We're Everywhere (also, can a tatooed Jew be buried in a Jewish Cemetary?)

A recent check of my Jew Filtr in filterbox showed me some pretty interesting things.

First, Yid Scott Storch, one of the founding members of the Legendary Roots Crew aka The Roots, whose meteoric rise to America's Top Producer (patents pending) was characterized by hits such as Terror Squad's 'Lean Back', has hit some hiccups. Storch has apparently started to believe in the world of bling he finds himself in and needs to get everything together.

Number two, a peace of pre-state Israeli propaganda explaining to British soldiers why they should leave Palestine has interesting parallels to a lot of current anti-occupation propaganda, except that it calls for the Brits to leave as opposed to simply calling them infidels. Judge for yourself.
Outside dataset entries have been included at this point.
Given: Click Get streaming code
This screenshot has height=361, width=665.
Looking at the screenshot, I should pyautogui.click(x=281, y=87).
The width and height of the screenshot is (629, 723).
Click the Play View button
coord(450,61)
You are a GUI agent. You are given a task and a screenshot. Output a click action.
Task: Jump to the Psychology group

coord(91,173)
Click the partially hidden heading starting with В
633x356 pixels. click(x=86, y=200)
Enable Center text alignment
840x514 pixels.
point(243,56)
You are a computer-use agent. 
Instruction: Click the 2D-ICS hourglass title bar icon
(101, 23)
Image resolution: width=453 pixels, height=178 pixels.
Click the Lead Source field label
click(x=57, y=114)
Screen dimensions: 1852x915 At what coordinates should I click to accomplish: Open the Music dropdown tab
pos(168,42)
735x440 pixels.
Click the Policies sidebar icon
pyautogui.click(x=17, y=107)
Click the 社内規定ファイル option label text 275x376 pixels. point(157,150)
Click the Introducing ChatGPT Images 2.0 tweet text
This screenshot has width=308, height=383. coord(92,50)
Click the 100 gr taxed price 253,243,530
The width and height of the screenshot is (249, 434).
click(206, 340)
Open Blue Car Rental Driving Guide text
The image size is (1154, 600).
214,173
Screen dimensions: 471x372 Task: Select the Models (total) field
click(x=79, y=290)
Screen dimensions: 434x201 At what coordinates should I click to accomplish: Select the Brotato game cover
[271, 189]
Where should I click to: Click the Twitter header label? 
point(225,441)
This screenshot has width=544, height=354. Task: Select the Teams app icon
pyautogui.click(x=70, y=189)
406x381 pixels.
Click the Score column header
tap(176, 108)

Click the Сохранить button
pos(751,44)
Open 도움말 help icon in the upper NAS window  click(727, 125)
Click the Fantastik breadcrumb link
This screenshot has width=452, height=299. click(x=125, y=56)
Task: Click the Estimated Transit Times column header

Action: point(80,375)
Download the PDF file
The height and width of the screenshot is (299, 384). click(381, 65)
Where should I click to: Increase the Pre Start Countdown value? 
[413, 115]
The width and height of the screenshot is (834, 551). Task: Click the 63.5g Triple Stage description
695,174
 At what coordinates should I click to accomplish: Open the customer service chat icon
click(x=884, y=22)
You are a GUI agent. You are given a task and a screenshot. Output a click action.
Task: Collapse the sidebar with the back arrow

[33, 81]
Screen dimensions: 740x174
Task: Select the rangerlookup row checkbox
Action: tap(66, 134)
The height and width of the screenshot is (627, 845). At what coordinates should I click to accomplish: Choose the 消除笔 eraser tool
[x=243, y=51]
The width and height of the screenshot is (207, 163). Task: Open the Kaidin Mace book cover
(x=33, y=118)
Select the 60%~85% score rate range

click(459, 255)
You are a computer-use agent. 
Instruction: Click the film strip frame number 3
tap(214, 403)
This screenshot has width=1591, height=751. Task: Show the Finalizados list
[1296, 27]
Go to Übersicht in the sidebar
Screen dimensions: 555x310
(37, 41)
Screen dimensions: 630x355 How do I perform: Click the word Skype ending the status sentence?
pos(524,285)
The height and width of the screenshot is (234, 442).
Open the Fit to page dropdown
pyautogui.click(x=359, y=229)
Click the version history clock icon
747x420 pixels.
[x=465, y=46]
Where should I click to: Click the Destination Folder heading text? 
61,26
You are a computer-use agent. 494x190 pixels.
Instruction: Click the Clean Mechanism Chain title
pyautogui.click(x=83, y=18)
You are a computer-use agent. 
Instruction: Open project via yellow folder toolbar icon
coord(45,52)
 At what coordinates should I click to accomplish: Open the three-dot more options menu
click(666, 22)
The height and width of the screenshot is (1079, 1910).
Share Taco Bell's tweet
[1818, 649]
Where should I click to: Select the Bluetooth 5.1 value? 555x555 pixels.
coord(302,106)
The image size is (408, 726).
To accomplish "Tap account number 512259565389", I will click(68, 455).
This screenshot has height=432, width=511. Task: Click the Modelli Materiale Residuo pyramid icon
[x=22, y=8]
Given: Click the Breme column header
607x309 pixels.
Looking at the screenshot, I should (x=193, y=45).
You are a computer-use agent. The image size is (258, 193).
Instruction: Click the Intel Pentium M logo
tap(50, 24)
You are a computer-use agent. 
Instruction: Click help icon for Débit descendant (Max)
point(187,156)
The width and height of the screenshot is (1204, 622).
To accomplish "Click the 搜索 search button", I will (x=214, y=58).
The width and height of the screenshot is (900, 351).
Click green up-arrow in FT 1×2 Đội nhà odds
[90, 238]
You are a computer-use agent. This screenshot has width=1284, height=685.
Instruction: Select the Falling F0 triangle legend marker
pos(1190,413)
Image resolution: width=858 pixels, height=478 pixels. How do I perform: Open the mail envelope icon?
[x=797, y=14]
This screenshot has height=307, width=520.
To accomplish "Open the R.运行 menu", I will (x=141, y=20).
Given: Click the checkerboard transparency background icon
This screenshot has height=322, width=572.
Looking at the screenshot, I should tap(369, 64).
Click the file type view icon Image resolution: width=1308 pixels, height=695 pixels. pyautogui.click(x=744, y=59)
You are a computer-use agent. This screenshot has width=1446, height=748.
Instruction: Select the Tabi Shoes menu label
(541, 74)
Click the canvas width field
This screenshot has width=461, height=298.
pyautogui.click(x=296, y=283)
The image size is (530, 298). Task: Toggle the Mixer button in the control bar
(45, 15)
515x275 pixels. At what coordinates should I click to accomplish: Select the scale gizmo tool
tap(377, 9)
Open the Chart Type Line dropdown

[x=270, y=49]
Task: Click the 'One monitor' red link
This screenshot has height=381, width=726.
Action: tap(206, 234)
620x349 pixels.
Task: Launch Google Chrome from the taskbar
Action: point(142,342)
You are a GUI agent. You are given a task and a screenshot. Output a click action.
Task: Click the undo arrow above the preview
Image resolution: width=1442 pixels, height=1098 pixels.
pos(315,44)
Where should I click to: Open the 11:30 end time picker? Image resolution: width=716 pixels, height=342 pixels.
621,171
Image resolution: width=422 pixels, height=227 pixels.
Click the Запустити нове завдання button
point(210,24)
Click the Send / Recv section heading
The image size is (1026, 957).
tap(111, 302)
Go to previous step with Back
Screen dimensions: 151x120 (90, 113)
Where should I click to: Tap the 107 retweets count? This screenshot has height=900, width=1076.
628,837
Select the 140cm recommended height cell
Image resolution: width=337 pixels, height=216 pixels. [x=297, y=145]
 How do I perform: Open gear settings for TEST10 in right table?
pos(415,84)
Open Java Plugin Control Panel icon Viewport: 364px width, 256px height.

Third, I found a really interesting article about Israel's citizenship and immigration dilemma which has to do with the legitimacy of being a Jewish democracy and what that means, in terms of who should get citizenship and whether a cultural definition of a citizen might be better than the current religious definition.
Interesting quote - "The halachic position is that a person need not be Jewish to be close to God. Being a member of the Chosen People means being subject to special duties, but it gives you no monopoly on righteousness or spirituality."
Read it.

Finally, the tattooed Jew question. After reading a very interesting article with several people's takes on the issue, including Hollywood and Larry David, the conclusion is. . its forbidden, but won't keep you out of a Jewish cemetery.
Full article here.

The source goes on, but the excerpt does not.